El indio no le contestó. Le sonrió mansamente y le metió una de las manos en el pecho y le arrancó el corazón y lo sostuvo por un instante en la palma de la mano. Luego sopló sobre el corazón rojo y palpitante y el indio y su corazón se transformaron en un pájaro: un cardenal que se posó en el marco de una de las ventanas y cantó y cantó hasta que todo el rancho, todo el monte, toda la tierra fueron una sola nota de cristal. Después el indio-corazón-pájaro se alejó volando y todo quedó en silencio.
V
Miró sus ropas de guerrillero. Se sentía liviano, etéreo.

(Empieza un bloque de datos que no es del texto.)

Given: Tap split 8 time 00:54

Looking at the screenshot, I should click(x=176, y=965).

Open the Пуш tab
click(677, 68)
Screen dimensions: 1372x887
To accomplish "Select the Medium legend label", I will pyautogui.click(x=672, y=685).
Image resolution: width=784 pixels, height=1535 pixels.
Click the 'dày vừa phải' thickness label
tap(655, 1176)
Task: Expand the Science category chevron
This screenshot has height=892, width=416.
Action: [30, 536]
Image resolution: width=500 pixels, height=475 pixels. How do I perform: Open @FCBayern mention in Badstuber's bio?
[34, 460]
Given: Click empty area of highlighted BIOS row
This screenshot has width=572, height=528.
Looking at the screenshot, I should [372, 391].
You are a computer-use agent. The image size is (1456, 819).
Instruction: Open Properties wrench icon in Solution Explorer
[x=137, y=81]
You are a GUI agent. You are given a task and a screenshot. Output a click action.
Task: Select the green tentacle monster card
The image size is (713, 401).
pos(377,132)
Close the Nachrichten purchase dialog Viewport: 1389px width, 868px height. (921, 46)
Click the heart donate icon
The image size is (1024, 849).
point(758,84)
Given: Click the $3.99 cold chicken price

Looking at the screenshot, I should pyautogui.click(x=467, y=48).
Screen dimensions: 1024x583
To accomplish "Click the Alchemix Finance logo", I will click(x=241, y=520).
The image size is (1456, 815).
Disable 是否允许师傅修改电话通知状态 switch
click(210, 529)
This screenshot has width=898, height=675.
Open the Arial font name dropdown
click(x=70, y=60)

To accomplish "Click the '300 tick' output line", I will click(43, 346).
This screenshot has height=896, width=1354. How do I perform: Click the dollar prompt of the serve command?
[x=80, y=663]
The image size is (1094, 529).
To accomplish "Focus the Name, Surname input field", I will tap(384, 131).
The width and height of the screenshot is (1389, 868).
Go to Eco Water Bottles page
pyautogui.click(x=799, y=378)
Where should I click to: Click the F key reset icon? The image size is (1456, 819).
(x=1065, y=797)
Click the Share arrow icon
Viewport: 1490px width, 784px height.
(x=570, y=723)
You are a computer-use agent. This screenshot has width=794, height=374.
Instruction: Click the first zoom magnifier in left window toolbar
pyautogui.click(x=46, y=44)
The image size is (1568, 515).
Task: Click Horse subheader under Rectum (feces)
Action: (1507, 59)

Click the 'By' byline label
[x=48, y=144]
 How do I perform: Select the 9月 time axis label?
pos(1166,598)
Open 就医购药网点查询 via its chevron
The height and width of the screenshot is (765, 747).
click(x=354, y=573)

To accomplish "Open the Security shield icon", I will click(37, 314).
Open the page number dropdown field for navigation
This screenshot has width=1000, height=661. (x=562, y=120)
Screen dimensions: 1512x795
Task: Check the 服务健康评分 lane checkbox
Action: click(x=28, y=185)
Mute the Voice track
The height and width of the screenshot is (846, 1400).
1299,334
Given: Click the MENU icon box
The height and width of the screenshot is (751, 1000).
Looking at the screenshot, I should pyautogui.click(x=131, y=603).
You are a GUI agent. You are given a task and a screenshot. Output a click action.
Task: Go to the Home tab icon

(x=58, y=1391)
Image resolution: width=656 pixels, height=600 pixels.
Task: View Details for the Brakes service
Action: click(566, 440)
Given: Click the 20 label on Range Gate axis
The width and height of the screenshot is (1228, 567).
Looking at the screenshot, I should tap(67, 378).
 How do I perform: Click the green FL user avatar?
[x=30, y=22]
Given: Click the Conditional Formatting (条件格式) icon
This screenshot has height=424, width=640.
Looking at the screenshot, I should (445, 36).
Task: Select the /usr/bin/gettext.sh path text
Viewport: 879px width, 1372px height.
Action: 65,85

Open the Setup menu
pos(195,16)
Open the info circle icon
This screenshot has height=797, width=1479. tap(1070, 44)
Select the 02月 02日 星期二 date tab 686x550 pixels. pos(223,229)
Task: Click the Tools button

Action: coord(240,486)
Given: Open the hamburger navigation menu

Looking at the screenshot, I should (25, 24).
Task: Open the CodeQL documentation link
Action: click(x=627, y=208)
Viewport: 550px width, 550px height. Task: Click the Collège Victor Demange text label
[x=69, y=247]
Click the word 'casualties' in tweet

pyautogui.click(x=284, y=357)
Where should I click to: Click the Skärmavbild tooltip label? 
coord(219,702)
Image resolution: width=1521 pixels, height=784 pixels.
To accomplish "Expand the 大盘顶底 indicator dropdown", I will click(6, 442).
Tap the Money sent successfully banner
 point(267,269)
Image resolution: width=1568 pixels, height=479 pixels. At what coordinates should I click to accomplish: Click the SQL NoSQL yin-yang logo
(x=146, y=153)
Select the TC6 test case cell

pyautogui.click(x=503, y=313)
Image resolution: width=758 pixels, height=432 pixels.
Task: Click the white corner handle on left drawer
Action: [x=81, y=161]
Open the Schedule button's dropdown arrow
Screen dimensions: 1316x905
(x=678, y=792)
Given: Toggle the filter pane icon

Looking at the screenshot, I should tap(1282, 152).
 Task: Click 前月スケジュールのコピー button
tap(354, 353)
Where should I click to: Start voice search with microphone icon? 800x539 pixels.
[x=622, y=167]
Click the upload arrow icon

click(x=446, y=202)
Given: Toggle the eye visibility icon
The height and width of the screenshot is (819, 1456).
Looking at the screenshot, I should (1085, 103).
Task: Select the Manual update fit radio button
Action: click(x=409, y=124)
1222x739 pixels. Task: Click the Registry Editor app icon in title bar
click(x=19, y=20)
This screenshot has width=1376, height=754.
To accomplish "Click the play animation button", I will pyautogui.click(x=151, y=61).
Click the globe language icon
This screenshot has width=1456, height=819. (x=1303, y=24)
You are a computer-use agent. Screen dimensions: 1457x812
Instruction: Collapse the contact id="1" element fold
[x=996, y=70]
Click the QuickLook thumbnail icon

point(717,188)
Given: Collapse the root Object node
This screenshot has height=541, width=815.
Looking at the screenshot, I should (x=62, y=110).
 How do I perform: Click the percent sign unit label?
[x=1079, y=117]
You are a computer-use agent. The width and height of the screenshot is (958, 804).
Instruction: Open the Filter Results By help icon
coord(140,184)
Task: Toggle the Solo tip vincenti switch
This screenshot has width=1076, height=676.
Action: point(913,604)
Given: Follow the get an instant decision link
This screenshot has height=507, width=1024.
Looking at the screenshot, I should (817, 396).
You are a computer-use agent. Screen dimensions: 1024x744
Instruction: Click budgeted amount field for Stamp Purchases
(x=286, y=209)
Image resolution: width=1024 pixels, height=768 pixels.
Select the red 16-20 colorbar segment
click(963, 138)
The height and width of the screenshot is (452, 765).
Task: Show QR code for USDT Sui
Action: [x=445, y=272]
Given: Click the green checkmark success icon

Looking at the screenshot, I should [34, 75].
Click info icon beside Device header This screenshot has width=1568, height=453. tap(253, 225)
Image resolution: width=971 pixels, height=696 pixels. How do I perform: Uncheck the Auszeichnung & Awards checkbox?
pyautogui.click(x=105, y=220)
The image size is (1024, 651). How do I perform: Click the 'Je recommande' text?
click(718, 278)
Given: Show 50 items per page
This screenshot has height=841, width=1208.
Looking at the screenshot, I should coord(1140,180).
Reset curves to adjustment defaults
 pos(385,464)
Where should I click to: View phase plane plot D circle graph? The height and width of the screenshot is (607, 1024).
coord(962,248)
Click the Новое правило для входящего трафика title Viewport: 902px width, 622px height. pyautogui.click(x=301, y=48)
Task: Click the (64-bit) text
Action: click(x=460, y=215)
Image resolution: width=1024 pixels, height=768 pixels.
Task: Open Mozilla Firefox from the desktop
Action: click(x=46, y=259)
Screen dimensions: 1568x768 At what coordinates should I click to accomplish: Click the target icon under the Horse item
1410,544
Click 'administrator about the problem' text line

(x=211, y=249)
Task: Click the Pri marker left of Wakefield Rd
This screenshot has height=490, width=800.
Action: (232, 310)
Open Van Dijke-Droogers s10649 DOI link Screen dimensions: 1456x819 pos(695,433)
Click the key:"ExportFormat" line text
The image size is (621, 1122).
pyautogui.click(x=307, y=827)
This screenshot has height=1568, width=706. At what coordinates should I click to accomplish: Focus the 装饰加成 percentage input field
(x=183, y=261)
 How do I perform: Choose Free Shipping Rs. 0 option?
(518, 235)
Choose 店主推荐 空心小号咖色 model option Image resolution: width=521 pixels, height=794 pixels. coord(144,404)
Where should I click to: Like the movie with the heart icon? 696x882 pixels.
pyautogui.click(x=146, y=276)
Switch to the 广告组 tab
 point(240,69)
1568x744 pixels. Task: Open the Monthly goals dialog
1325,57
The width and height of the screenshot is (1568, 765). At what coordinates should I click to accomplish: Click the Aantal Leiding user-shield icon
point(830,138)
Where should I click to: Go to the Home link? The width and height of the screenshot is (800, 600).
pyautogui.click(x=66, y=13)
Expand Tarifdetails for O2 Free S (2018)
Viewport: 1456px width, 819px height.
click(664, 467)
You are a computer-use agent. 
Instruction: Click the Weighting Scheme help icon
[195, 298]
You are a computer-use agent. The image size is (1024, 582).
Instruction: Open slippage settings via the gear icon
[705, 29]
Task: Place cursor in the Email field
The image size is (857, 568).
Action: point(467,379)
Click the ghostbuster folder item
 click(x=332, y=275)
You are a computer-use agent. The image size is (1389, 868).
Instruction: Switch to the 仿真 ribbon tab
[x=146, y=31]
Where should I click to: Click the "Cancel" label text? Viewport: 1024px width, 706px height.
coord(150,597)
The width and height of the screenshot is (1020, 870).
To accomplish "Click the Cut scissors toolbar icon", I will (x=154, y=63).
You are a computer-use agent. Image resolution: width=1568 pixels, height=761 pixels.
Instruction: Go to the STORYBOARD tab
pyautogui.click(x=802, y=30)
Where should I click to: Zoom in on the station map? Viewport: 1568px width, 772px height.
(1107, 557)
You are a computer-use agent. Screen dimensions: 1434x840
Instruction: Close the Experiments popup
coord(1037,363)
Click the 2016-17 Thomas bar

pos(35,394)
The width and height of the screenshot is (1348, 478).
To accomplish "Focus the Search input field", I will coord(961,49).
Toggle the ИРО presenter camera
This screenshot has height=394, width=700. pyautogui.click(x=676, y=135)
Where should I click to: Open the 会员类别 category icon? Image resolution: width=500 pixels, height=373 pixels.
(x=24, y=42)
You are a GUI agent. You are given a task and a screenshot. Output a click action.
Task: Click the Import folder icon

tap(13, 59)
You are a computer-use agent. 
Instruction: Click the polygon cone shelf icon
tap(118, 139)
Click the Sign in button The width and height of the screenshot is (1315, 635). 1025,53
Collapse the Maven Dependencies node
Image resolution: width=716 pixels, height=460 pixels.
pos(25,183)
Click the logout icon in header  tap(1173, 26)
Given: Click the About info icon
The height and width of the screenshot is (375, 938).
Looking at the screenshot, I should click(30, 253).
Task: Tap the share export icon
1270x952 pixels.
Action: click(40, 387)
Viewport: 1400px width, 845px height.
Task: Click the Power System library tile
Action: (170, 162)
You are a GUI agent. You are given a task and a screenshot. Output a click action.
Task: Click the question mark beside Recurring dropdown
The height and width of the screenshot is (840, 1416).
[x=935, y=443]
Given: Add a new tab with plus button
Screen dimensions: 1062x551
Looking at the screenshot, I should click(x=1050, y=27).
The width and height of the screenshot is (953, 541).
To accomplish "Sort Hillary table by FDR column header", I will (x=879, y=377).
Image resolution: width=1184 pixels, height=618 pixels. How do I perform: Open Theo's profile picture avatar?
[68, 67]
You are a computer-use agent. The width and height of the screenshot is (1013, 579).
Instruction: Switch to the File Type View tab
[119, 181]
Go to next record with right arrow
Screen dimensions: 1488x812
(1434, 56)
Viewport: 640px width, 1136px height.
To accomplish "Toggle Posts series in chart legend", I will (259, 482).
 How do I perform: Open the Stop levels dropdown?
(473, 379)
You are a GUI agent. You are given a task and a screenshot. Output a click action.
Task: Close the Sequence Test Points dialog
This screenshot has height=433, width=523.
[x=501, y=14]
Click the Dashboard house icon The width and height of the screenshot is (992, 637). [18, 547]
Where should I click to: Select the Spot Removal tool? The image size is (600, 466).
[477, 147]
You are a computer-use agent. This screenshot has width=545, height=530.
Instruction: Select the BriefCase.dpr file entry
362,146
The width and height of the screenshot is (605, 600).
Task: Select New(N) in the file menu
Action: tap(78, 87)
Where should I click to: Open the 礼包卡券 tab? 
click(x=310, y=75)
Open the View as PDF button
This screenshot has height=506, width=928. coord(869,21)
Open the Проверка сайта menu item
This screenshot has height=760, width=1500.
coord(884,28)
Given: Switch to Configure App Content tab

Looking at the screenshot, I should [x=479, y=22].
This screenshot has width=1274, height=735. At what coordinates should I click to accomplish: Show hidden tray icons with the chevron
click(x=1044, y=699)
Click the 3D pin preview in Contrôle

Recordó, ahora ya sin aflicción, a su padre, a su madre, a sus hermanas.
Desaparecían los ojos del gato montés en la cerrazón del monte y también el recuerdo de todos aquellos ojos que lo entristecían. Se habían desvanecido también su toda su desesperación y todas sus angustias.
Cuando se dirigió hacia la frontera descubrió que el pasto que tapizaba la tierra tenía el mismo color que sus ropas de guerrillero.